8-09-07, 10:01 am
According to a July 31, 2007, MSNBC headline, religious doctors are less likely than nonreligious ones to care for patients who can not afford health care. University of Chicago professor Farr Curlin surveyed 1,820 doctors, and learned that many of those reflecting “intrinsic religiosity” did not demonstrate their faith through their practice (Reuters Limited, msnbc.com, July 31, 2007). While this is most certainly true, the question is, why is this headline news? The facts about religious bigotry and lack of health care in the United States have been common knowledge for years.
The United States is the most religious nation in the developed world. According to Stephen Prothero’s recent book, Religious Literacy, it is also one of the most ignorant nations about religion and its history (Stephen Prothero, Religious Literacy: what Every American Needs to Know – and Doesn’t, HarperSanFrancisco, 2007). Consequently, Americans who cannot identify Genesis as the first book of the Judeo/Christian Bible flock to a $25 million dollar Creation Museum in Petersburg, Kentucky and buy wholesale unscientific notions such as humans and dinosaurs walking together. Religious who complain about inadequate health care would deny basic medical benefits, such as access to safe abortions and safe sex counseling, to those who need them most. To make matters worse, government-mandated mergers between religious and nonreligious health care facilities constricts health care options by eliminating procedures deemed objectionable by the religious partner in such alliances. In addition, despite the support of numerous physicians and scientists and a large segment of the pharmaceutical industry, stem cell research is stopped cold because of President George W. Bush’s religious bigotry and his fear of losing the support of religious fanatics.
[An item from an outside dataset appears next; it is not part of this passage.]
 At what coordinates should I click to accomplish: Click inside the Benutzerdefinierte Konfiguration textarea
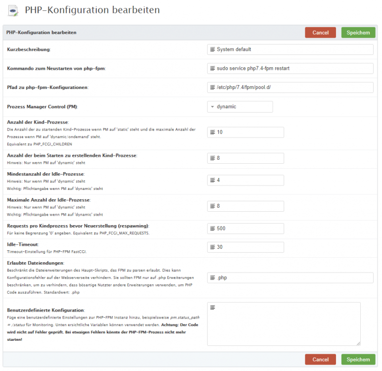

What is the result of this ignorance? The United States, which has no universal health care system, ranks 37th in terms of overall health system performance of the 191 nations represented in the World Health Organization. Cynic Michael Moore’s film, Sicko, suggests that Americans know less about democracy than they do religion. Cashing in on held-over Cold War paranoias, pharmaceutical companies and politicians blitzed the American public with propaganda associating Hillary Rodham Clinton’s proposed universal health care system with totalitarian atheism.
The intention here is not to condemn religion. Clearly, there are many religious Americans whose desires for better national health care grow not from superstitious beliefs, but from genuine concerns for the welfare of our people. Luminary Martin Luther King, Jr. preached an undifferentiated love for all of humanity. This core belief is an important part of many people’s religious creeds, and it is shared by multitudes of nonreligious people.
These things point to a dire need for Americans to wake up and learn. People should find out what their religions actually teach by examining their religious texts and questioning their religious leaders. If they find that their religion fosters ignorance and intolerance, they can exercise the religious freedom that they crow so much about and switch faiths. They should also learn some basic lessons about democracy, and democratic traditions. Self-righteous Americans should know that their intransigent ignorance would horrify the founders of this nation, who championed democracy (albeit bourgeois democracy). Perhaps then Americans can begin to see that they have been duped by their leaders, who used their blind religious faith to bastion an exploitive and undemocratic system. Maybe then they will see that actions speak louder than prayers, and demand basic health and other basic needs for all people. Only then will they be ready to seriously entertain the notion of true socialism.
--Anna Bates is a contributing editor of Political Affairs.